◆ Information
============================================================

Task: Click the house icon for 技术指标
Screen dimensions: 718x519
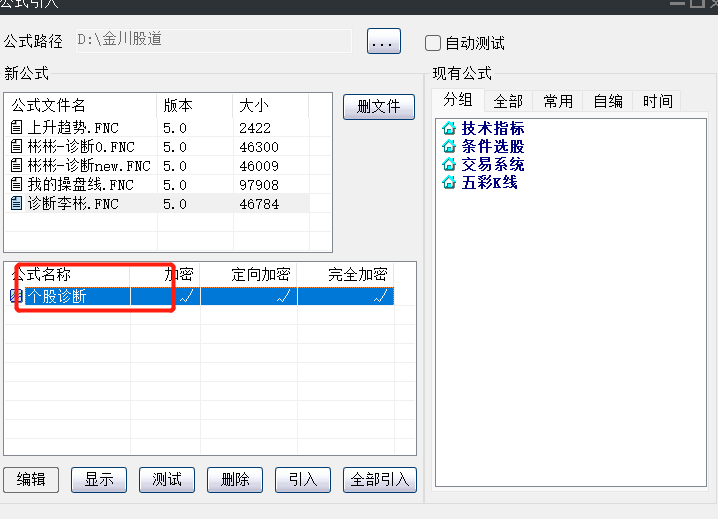Action: [449, 129]
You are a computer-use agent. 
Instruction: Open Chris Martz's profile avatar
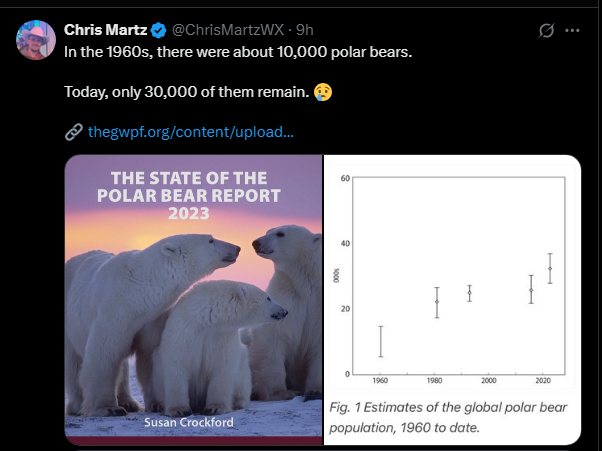pos(36,40)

============================================================

◆ Assigned task
Would you restate the records above word for word and exclude the pictures?

◆ Answer to the exercise
Task: Click the house icon for 技术指标
Screen dimensions: 718x519
Action: [449, 129]
You are a computer-use agent. 
Instruction: Open Chris Martz's profile avatar
pos(36,40)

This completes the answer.